:: EXTRAIT FOURNI ::
::::::

2. organisation Selon le cas :
a) corps constitué, personne morale, société, compagnie, société de personnes, entreprise, syndicat professionnel ou municipalité;
b) association de personnes qui, à la fois :
(i) est formée en vue d’atteindre un but commun,
(ii) est dotée d’une structure organisationnelle,
(iii) se présente au public comme une association de personnes. (organization)
[169] Dans un jugement de la Cour du Québec, le juge Conrad Chapdeleine traite de l’article 22.2 C.cr. dans le cadre d’une poursuite intentée envers une compagnie pour des infractions à la Loi sur la concurrence. Il énumère les divers motifs ne permettant pas d’exclure la responsabilité d’une organisation, telle que définie par le Code criminel :
[79] La lecture de l'article 22.2 permet les constats suivants. Il peut exister plusieurs cadres supérieurs au sein d'une même organisation. Un cadre supérieur peut être associé à une sphère d'activité ou à un territoire précis, tout comme le voulait la théorie de l'identification. Cet article indique que l'on doit, afin de déterminer si un employé est un cadre supérieur, considérer les fonctions qu'il exerce et les responsabilités qui lui incombent dans le champ d'activités qui lui a été délégué. Il découle de cela que la notion de cadre supérieur n'inclut pas seulement les hauts dirigeants et le conseil d'administration d'une compagnie.

::::::

:: ENTRÉES AFFICHÉES ::
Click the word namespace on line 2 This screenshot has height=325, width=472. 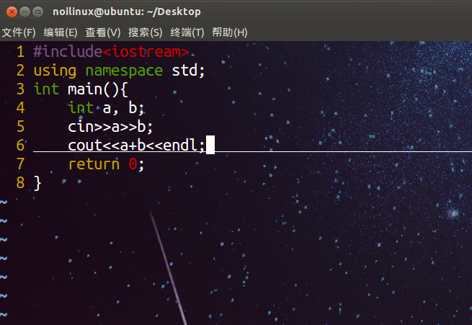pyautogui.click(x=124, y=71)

::::::

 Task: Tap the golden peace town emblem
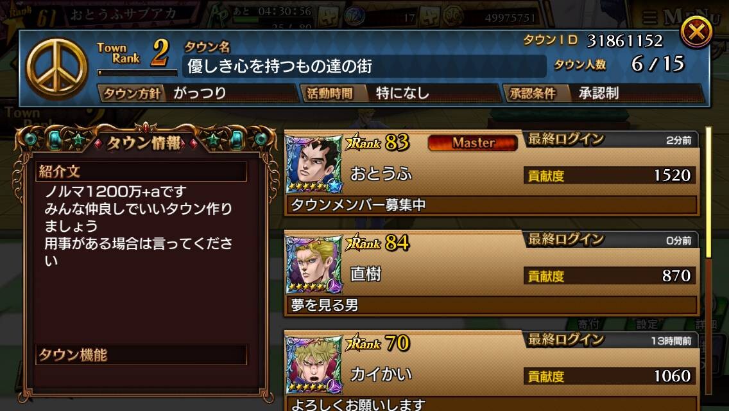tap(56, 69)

::::::

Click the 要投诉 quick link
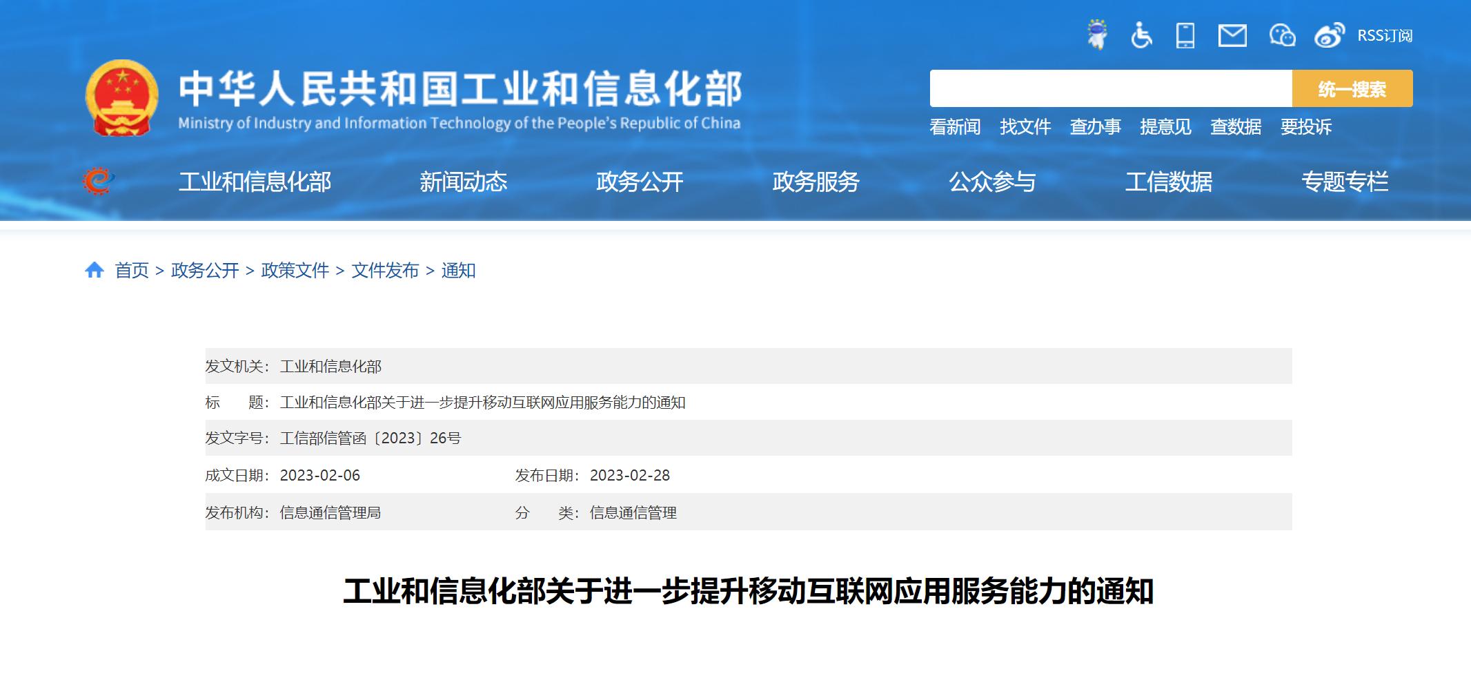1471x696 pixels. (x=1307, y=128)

::::::

:: CONSIGNE ÉCRITE A ::
Indiquez si chacun des énoncés suivants concorde avec l'extrait fourni, en répondant par oui ou par non et en citant textuellement les mots qui tranchent : (i) une municipalité peut constituer une organisation ; (ii) une organisation ne peut compter qu'un seul cadre supérieur ; (iii) la notion de cadre supérieur se limite aux hauts dirigeants et au conseil d'administration d'une compagnie.
:: CONSIGNE ÉCRITE B ::
Recopiez fidèlement le segment de l'extrait fourni qui va de « 2. organisation Selon » jusqu'à « de personnes. (organization) ».

:: RÉPONSE A ::
(i) Oui : « syndicat professionnel ou municipalité »
(ii) Non : « Il peut exister plusieurs cadres supérieurs au sein d'une même organisation. »
(iii) Non : « la notion de cadre supérieur n'inclut pas seulement les hauts dirigeants et le conseil d'administration d'une compagnie »

:: RÉPONSE B ::
2. organisation Selon le cas :
a) corps constitué, personne morale, société, compagnie, société de personnes, entreprise, syndicat professionnel ou municipalité;
b) association de personnes qui, à la fois :
(i) est formée en vue d’atteindre un but commun,
(ii) est dotée d’une structure organisationnelle,
(iii) se présente au public comme une association de personnes. (organization)